Parnell Noth, director of marketing at Office.com, had initial concerns about whether rich media was right for her audience. “We are a business site, and we didn’t know how people would react,” she says. In the end, she decided it would add cutting-edge excitement. “I was quite pleased with the results,” she says.

Powered by streaming e-mail provider RadicalMail, the “Get a Million Dollar Bonus” promotion enabled the business site center to achieve its goal of creating awareness of its URL and doubling its user base when it launched last March. The e-mail contained graphics describing the promotion – a chance to win a million dollars – a link to the site and a TV-like screen where users could play a streamed version of an existing television commercial. Of the 1 million e-mail recipients, 21% opened the e-mail and 72% of those clicked through to the site to register. The viral component, says Noth, was tremendous: “Of all the people who played, 39% [were] people we never could have contacted otherwise.”

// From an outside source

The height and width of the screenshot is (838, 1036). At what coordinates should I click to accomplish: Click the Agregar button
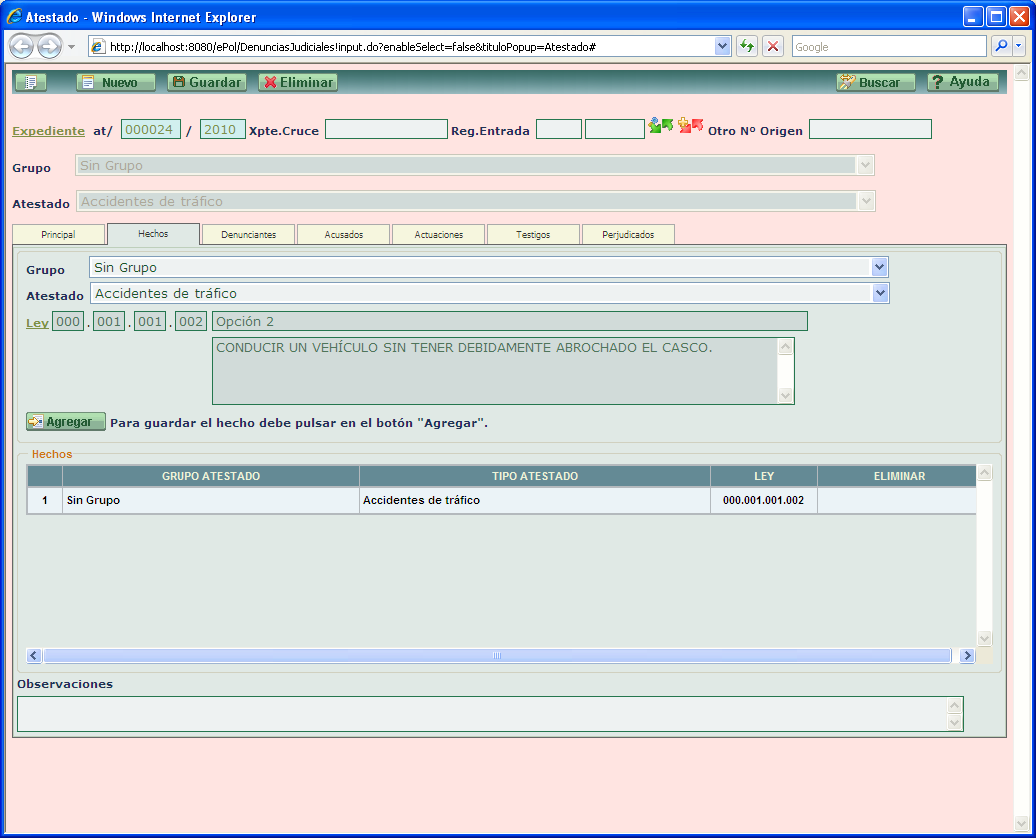[66, 422]

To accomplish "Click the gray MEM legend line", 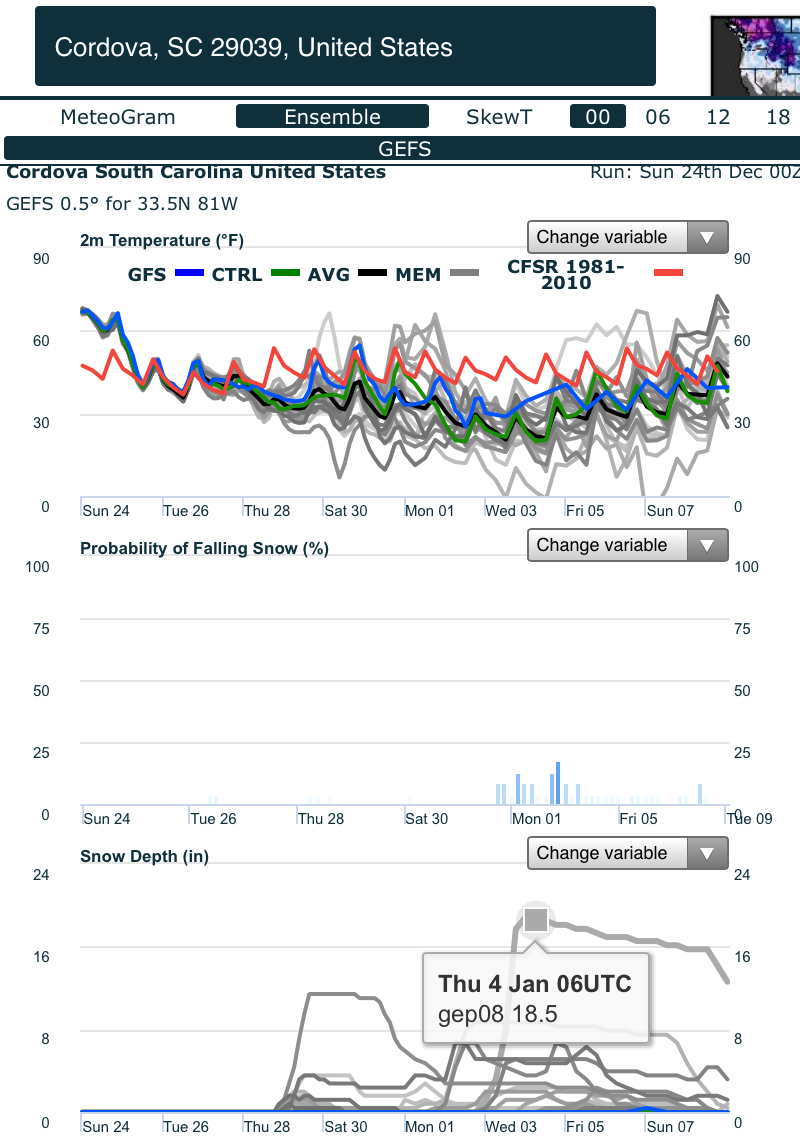I will [x=465, y=273].
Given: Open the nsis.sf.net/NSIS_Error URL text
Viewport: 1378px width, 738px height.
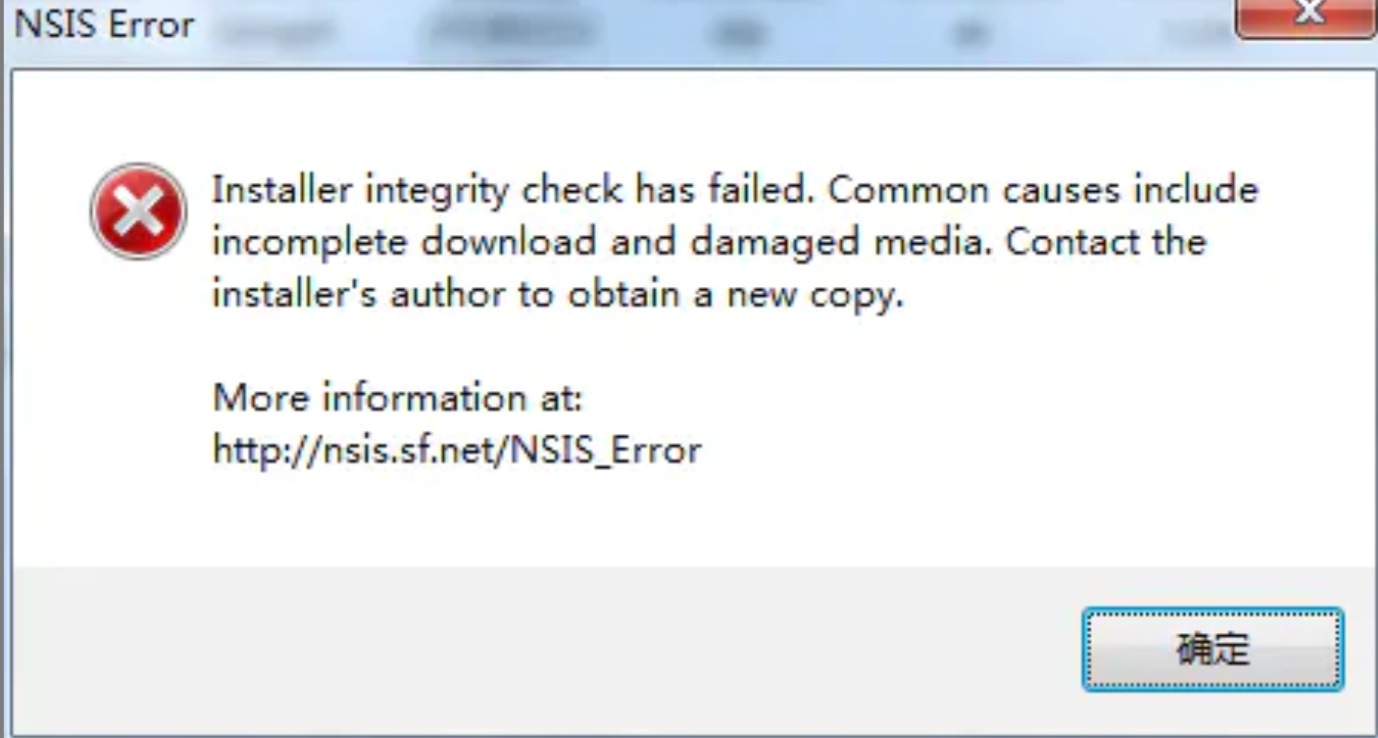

The beauty of rich media technology is that, unlike its plain-text counterpart, it captures an enormous amount of data, determining customer behavior and the campaign’s effectiveness, says Spencer Wicks, former vice president of sales at Gomo (purchased by Pomp Inc. at press time). That data can include the “stickiness” or the amount of time a user spends interacting with a message, the number of messages forwarded, the number of clickthroughs and time of day the message was opened. For a Dreamworks e-mail campaign promoting the movie “Chicken Run,” Gomo tracked, among other things, a 900% response rate, as well as recipients’ favorite characters – data useful for future merchandising.

Production expenses, however, for rich-media technologies can be steep. “The upfront costs are much higher. But the cost per acquisition is much lower and you get a higher response and conversion rate, so you save in the long run,” says McCloskey.

The biggest challenge for marketers will be using it effectively. “There is the George Jetson factor,” admits iMedium’s president Brian Donner. Marketers will have to resist using rich media just because it’s cool, he says.

Implemented intelligently, says Gomo’s CEO Scott Smith, rich media can increase the bottom line. “It combines the accountability of direct marketing and the emotionality of advertising,” he adds.